Original Link: https://www.anandtech.com/show/5448/the-bulldozer-scheduling-patch-tested



The basic building block of Bulldozer is the dual-core module, pictured below. AMD wanted better performance than simple SMT (ala Hyper Threading) would allow but without resorting to full duplication of resources we get in a traditional dual core CPU. The result is a duplication of integer execution resources and L1 caches, but a sharing of the front end and FPU. AMD still refers to this module as being dual-core, although it's a departure from the more traditional definition of the word. In the early days of multi-core x86 processors, dual-core designs were simply two single core processors stuck on the same package. Today we still see simple duplication of identical cores in a single processor, but moving forward it's likely that we'll see more heterogenous multi-core systems. AMD's Bulldozer architecture may be unusual, but it challenges the conventional definition of a core in a way that we're probably going to face one way or another in the not too distant future.


A four-module, eight-core Bulldozer

The bigger issue with Bulldozer isn't one of core semantics, but rather how threads get scheduled on those cores. Ideally, threads with shared data sets would get scheduled on the same module, while threads that share no data would be scheduled on separate modules. The former allows more efficient use of a module's L2 cache, while the latter guarantees each thread has access to all of a module's resources when there's no tangible benefit to sharing.
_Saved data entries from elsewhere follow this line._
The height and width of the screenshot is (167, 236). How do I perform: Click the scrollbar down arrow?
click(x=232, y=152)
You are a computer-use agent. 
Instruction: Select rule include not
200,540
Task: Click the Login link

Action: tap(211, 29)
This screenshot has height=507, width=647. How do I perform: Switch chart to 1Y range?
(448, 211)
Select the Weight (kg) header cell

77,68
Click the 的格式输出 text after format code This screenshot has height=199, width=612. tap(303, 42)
This ideal scenario isn't how threads are scheduled on Bulldozer today. Instead of intelligent core/module scheduling based on the memory addresses touched by a thread, Windows 7 currently just schedules threads on Bulldozer in order. Starting from core 0 and going up to core 7 in an eight-core FX-8150, Windows 7 will schedule two threads on the first module, then move to the next module, etc... If the threads happen to be working on the same data, then Windows 7's scheduling approach makes sense. If the threads scheduled are working on different data sets however, Windows 7's current treatment of Bulldozer is suboptimal.
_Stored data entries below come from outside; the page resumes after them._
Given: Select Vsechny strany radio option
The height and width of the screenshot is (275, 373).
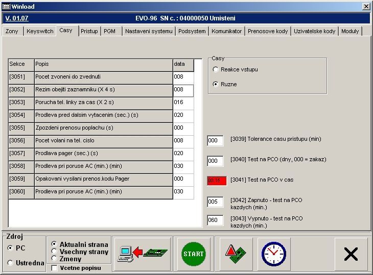Looking at the screenshot, I should [54, 252].
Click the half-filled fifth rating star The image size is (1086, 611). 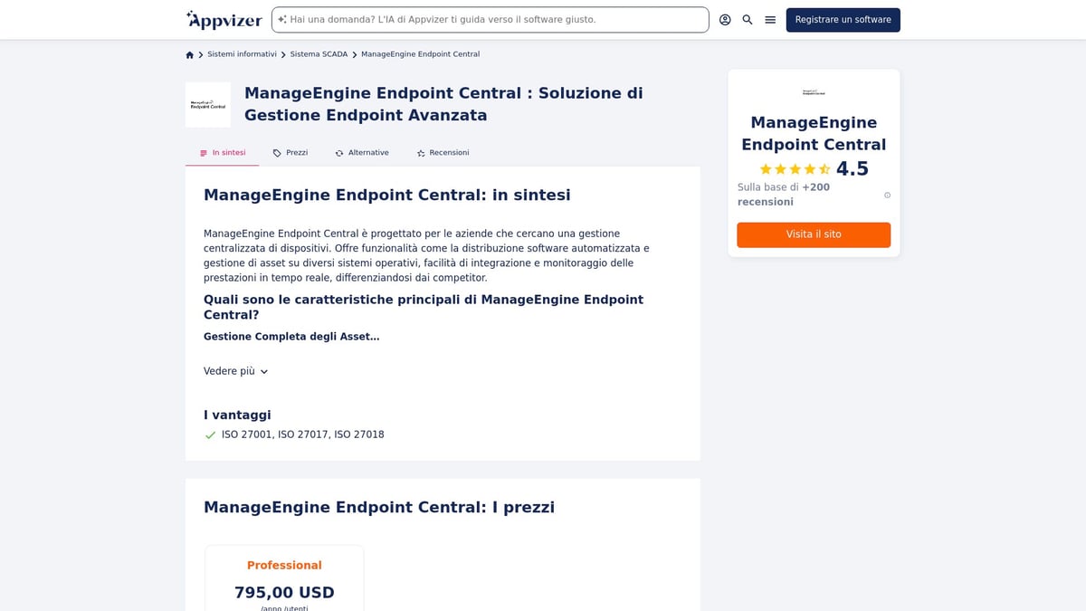(x=825, y=169)
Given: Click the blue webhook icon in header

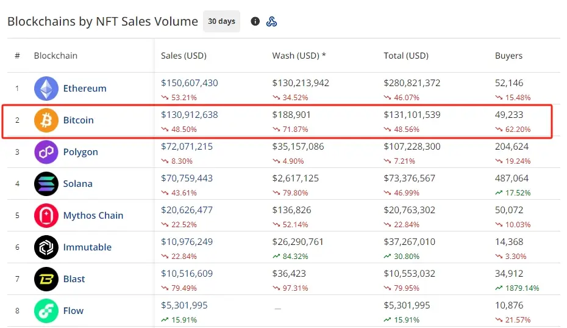Looking at the screenshot, I should pos(272,21).
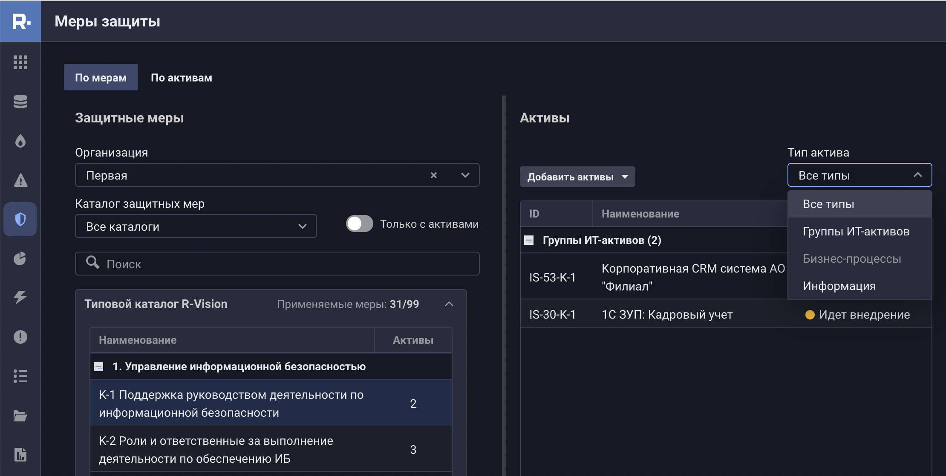Open the pie chart sidebar icon
This screenshot has height=476, width=946.
click(x=20, y=258)
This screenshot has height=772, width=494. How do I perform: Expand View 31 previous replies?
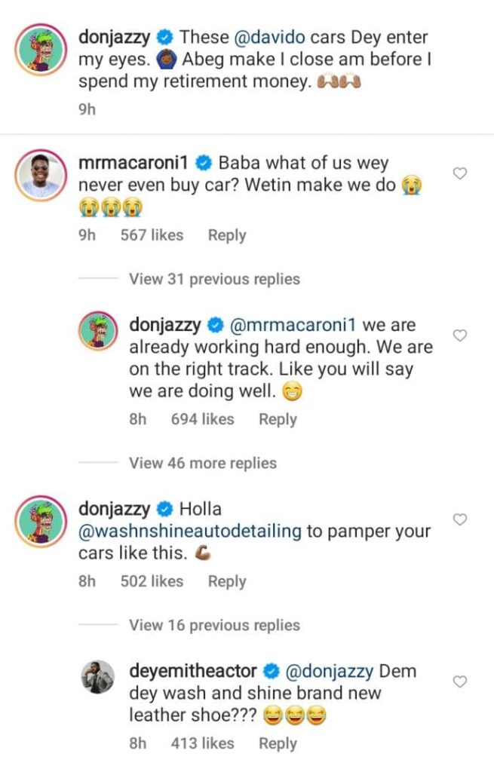point(214,279)
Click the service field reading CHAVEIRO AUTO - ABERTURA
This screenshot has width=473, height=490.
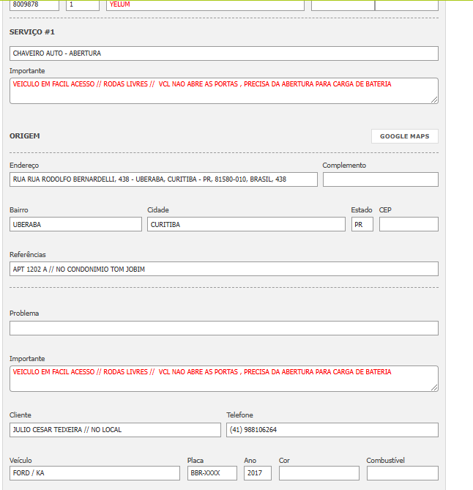pyautogui.click(x=223, y=53)
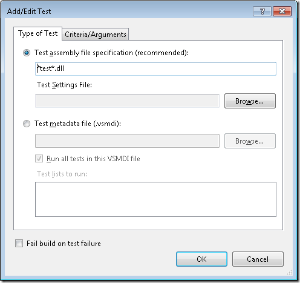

AMD and Microsoft have been working on a patch to Windows 7 that improves scheduling behavior on Bulldozer. The result are two hotfixes that should both be installed on Bulldozer systems. Both hotfixes require Windows 7 SP1, they will refuse to install on a pre-SP1 installation.
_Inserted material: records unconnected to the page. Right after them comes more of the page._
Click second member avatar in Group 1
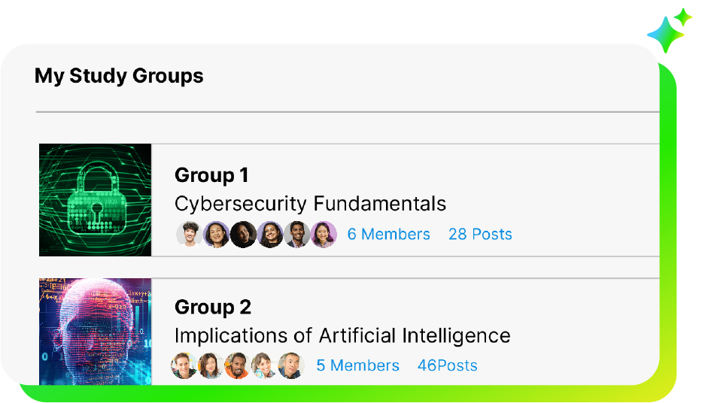The image size is (702, 403). coord(216,235)
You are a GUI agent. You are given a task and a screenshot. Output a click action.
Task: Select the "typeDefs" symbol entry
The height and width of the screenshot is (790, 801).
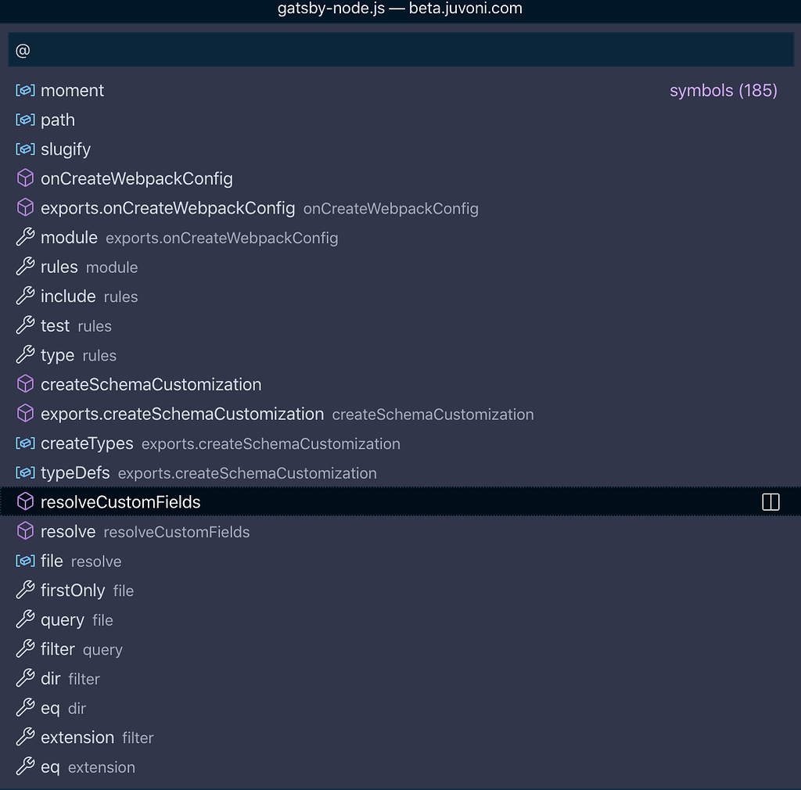[74, 472]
The first update simply tells Windows 7 to schedule all threads on empty modules first, then on shared cores. The second hotfix increases Windows 7's core parking latency if there are threads that need scheduling. There's a performance penalty you pay to sleep/wake a module, so if there are threads waiting to be scheduled they'll have a better chance to be scheduled on an unused module after this update.

Note that neither hotfix enables the most optimal scheduling on Bulldozer. Rather than being thread aware and scheduling dependent threads on the same module and independent threads across separate modules, the updates simply move to a better default cause of scheduling on modules first. This should improve performance in most cases but there's a chance that some workloads will see a performance reduction. AMD tells me that it's still working with OS vendors (read: Microsoft) to better optimize for Bulldozer. If I had to guess I'd say that we may see the next big step forward with Windows 8.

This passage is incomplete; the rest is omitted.